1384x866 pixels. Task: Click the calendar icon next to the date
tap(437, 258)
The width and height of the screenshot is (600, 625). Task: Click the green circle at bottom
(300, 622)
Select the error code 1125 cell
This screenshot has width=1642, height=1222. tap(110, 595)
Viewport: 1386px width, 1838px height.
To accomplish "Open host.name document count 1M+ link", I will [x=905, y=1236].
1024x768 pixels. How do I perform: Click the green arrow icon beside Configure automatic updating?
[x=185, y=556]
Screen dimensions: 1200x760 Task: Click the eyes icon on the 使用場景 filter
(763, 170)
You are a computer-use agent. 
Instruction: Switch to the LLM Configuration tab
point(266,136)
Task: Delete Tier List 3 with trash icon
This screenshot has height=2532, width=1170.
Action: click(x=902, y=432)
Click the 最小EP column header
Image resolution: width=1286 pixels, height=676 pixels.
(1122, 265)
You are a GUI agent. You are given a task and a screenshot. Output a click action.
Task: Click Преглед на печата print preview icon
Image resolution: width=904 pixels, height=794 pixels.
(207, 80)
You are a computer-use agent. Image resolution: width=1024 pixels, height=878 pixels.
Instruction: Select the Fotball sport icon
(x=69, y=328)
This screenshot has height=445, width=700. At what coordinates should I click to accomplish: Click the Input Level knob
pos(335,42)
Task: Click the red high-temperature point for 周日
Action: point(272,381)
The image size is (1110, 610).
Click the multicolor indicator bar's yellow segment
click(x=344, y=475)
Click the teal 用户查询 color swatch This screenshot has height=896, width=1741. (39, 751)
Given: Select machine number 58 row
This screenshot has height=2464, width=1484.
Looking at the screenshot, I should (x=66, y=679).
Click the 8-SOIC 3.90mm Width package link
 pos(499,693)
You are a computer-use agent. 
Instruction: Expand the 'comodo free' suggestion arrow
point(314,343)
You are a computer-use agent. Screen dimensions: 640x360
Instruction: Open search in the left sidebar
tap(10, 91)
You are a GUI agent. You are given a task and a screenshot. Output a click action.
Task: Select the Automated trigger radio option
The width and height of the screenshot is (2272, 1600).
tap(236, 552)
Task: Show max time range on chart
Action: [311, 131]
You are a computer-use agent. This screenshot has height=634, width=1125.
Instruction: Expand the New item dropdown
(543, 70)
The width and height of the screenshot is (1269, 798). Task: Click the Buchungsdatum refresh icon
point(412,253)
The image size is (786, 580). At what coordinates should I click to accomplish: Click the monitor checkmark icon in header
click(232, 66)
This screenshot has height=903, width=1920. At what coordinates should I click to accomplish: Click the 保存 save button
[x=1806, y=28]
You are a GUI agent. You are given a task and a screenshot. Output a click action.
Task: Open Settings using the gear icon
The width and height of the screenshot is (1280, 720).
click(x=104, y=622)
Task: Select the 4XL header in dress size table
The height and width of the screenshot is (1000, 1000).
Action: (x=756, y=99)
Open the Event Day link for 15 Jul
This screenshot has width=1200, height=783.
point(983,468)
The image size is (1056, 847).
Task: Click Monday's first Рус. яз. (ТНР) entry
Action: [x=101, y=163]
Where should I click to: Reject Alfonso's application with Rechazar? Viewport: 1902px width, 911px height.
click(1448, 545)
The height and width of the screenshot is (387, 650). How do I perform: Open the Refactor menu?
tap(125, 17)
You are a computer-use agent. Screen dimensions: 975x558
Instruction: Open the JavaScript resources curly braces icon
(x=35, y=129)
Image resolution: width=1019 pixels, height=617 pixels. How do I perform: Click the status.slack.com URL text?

- **EXERCISE PROMPT**
Count the lines of the listing above in which the word "computer" appears; state only the count.

- **EXERCISE RESULT**
6